本研究基于MaxStat算法获取GNRI的最佳截断值,将患者划分为营养状况正常组(GNRI≥99)和营养状况不良组(GNRI<99)。本研究发现营养状况正常组患者生存情况较好(P<0.001)。Kanemasa et al[8]和Bouillanne et al[5]的研究均使用ROC曲线计算截断值,分别将96.8和98.0作为GNRI的最佳截断值,结果表明GNRI越高,患者生存状况更好。这与本研究结果一致。进一步的分析显示,相较于96.8,使用本研究的截断值时,GNRI能使得患者的分层更加准确。

考虑到年龄、性别、BMI、LYC、WBC、NE、HGB、PLT、LDH、Ann Arbor分期等变量已被证明对GNRI和DLBCL患者的预后有影响[13-15],因此为了更好控制混杂因素,评估GNRI分组后的独立预后价值,本研究采用PSM均衡组间协变量。本研究分析显示,PSM匹配后GNRI<99和GNRI≥99两组协变量均无统计学差异,两组患者均衡可比,一定程度上减少了混杂因素对生存结局的干扰。

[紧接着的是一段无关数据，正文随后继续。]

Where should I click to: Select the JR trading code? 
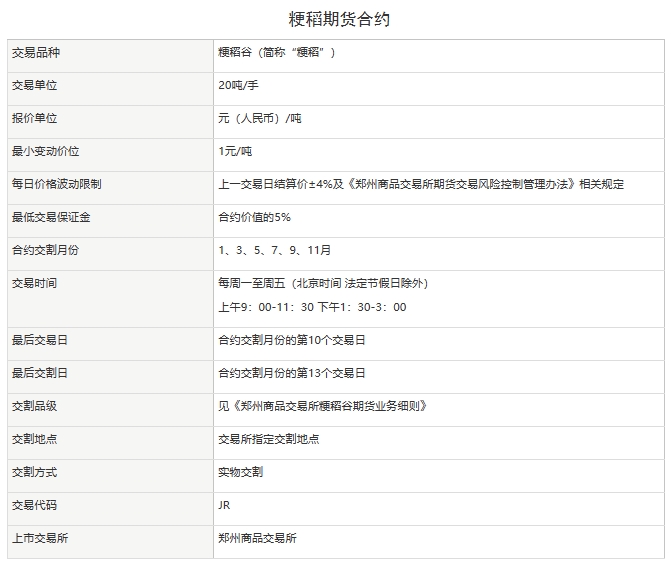(x=224, y=505)
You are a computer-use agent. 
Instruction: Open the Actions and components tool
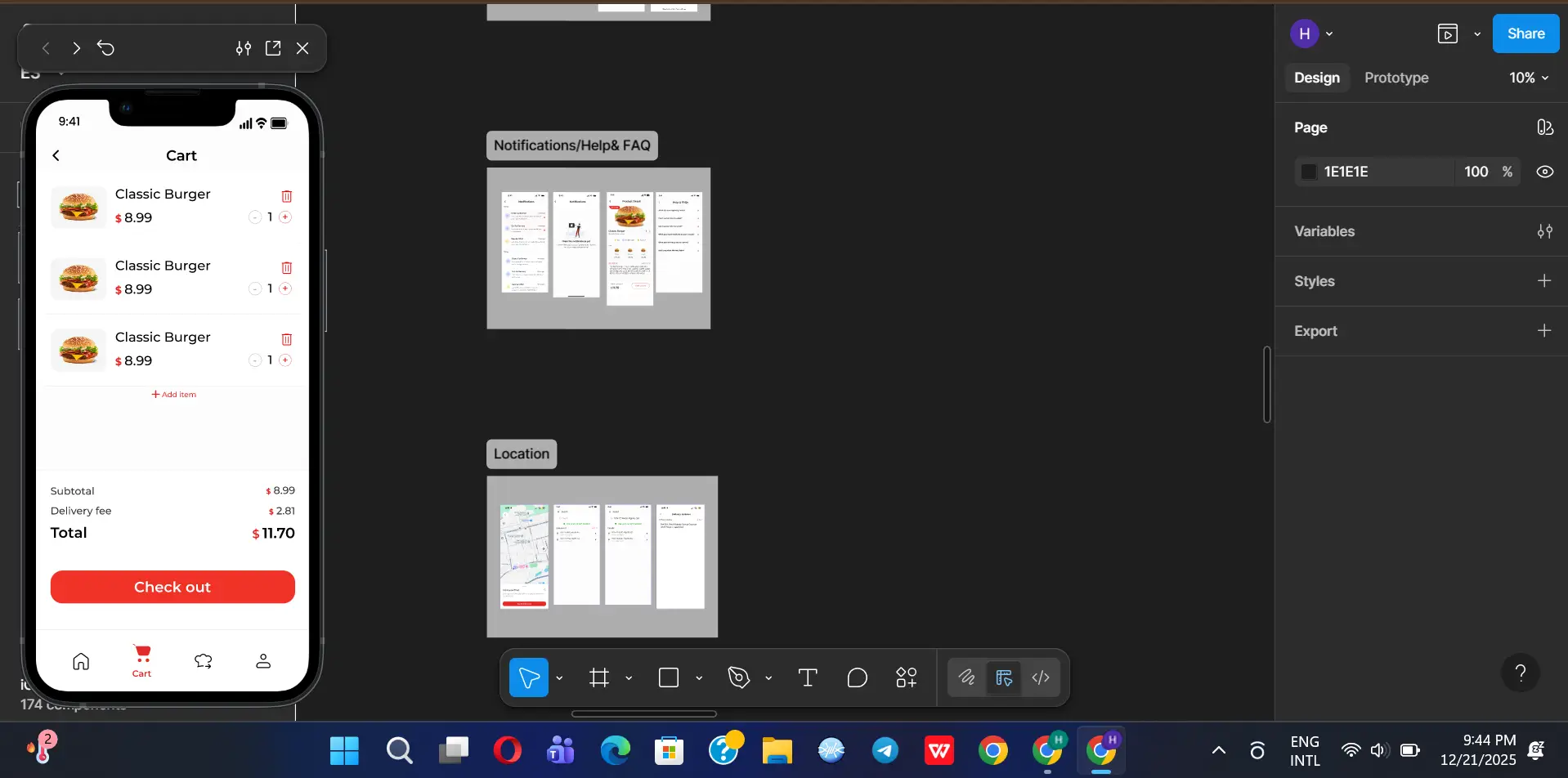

进一步亚组分析表明,GNRI可以对BCL-2-组、BCL-6+组、CD5+/-组、Ann Arbor分期中Ⅲ~Ⅳ期和IPI评分处于中高危和高危组的患者进行亚组分层,当GNRI≥99时,患者具有更好的生存率(P<0.05)。因此,GNRI作为评估患者营养状态的重要指标可以对老年DLBCL患者的预后进行进一步的亚组分层,尤其可以对老年DLBCL患者的特殊免疫亚型进行更为精准的预后评估,有助于指导临床对老年DLBCL患者的个体化治疗。

本研究的优点在于:① 本研究建立了多中心的老年DLBCL数据库,减少了单中心、小样本的研究偏倚;② 采用PSM分析减少数据偏差和混杂变量对结果的影响;③ 使用Maxstat算法计算出GNRI的最佳截断值。

综上所述,基于Alb水平、身高、体质量计算得出的GNRI对预测老年DLBCL患者的预后具有重要价值。此外,经PSM分析的GNRI可以对老年DLBCL患者的特殊免疫亚型进行更为精准的预后分层,有助于指导临床对老年DLBCL患者的个体化治疗。本研究是一项回顾性研究设计,存在一定的局限性,未来还需前瞻性临床研究加以证实。